=== Data in this exercise ===

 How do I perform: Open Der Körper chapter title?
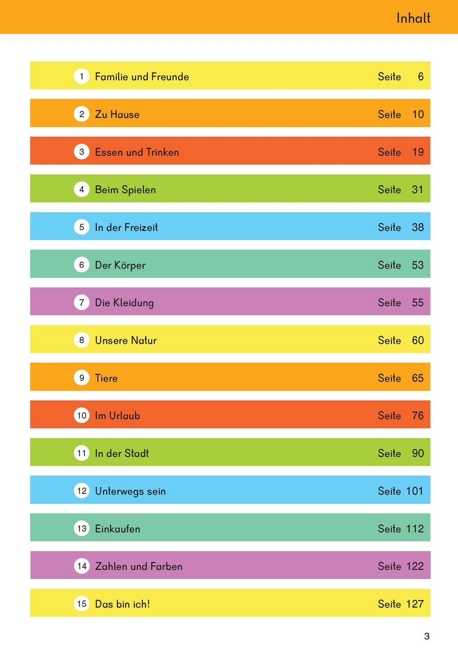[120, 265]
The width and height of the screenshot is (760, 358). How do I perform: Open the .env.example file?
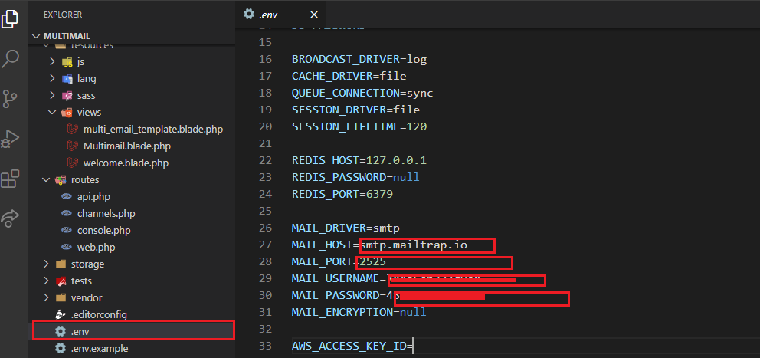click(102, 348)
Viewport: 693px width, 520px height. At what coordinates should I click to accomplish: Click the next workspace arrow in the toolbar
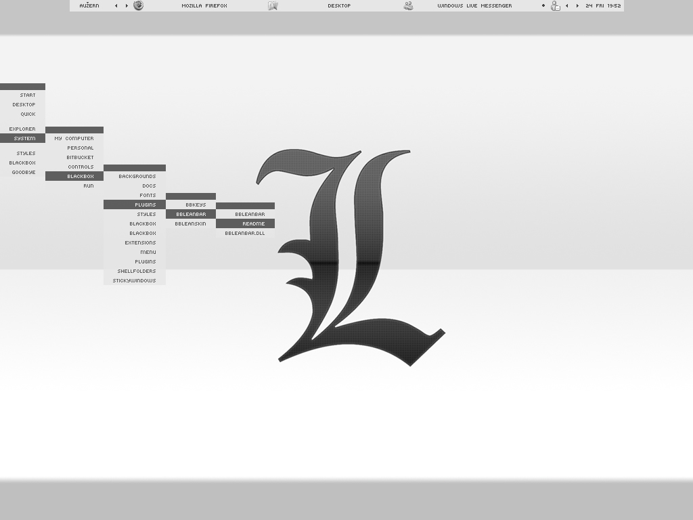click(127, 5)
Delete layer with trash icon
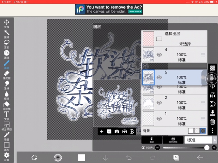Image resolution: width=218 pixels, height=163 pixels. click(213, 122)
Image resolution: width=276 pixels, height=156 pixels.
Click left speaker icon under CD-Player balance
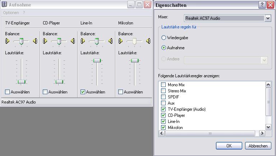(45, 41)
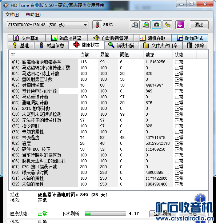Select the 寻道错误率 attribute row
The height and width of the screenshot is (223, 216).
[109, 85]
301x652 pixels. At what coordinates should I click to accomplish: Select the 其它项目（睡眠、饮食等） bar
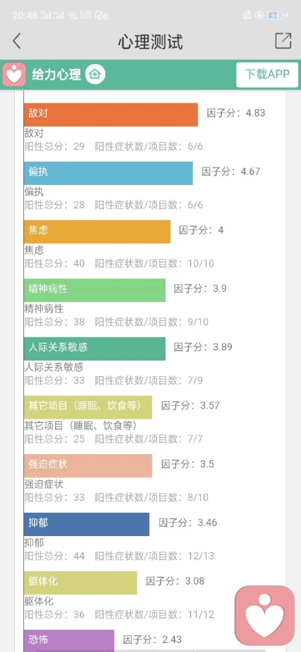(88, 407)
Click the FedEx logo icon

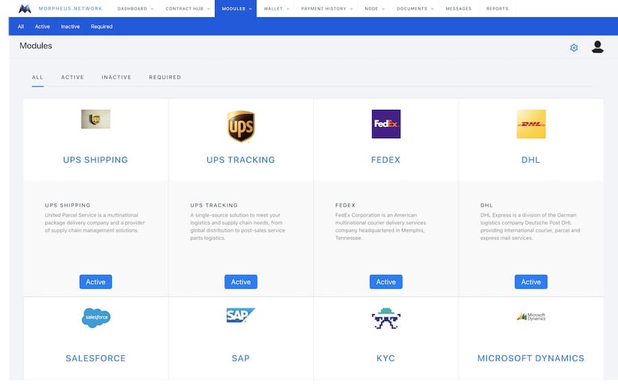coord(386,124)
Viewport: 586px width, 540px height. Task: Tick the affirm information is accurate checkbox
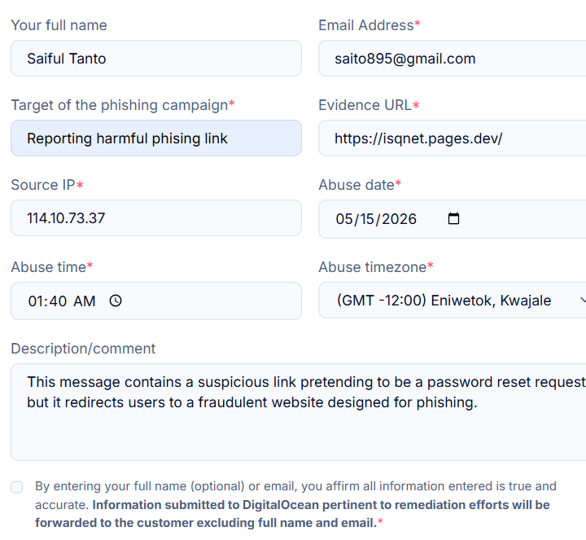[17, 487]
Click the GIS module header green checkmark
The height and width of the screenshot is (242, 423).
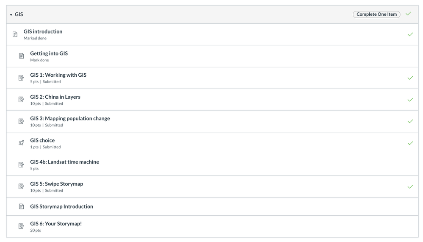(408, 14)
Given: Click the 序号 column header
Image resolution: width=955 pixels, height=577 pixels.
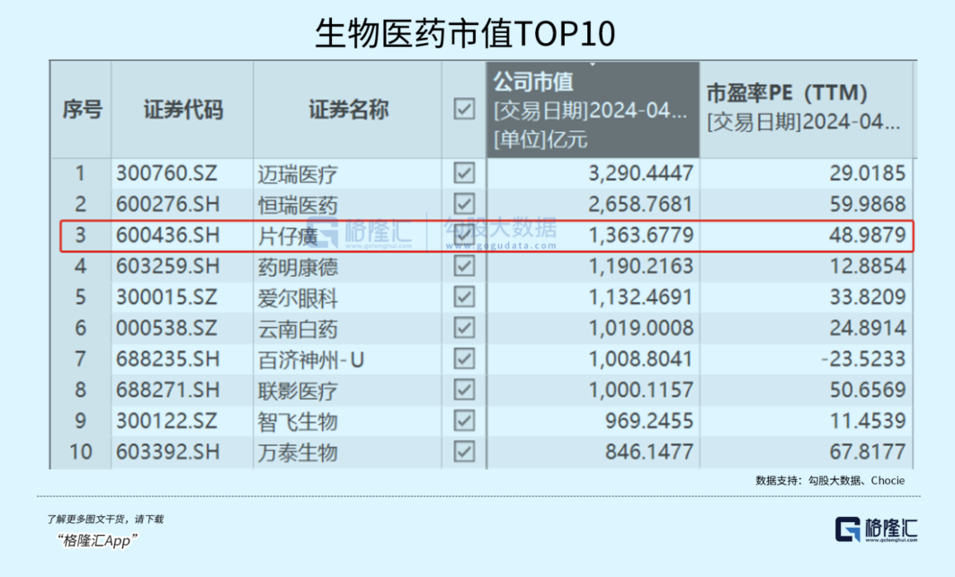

===

Exercise brief: Set down every entry above exactly as written, but skip the pictures.

Task answer:
 How do I perform: Open Der Körper chapter title?
[120, 265]
The width and height of the screenshot is (760, 358). How do I perform: Open the .env.example file?
click(102, 348)
Viewport: 693px width, 520px height. At what coordinates should I click to accomplish: Click the next workspace arrow in the toolbar
click(127, 5)
Delete layer with trash icon
Image resolution: width=218 pixels, height=163 pixels. click(213, 122)
Image resolution: width=276 pixels, height=156 pixels.
Click left speaker icon under CD-Player balance
(45, 41)
Select the 寻道错误率 attribute row
The height and width of the screenshot is (223, 216).
[109, 85]
301x652 pixels. At what coordinates should I click to accomplish: Select the 其它项目（睡眠、饮食等） bar
(88, 407)
Click the FedEx logo icon

coord(386,124)
Viewport: 586px width, 540px height. Task: Tick the affirm information is accurate checkbox
[17, 487]
Click the GIS module header green checkmark
The height and width of the screenshot is (242, 423).
(408, 14)
Given: Click the 序号 column header
Image resolution: width=955 pixels, height=577 pixels.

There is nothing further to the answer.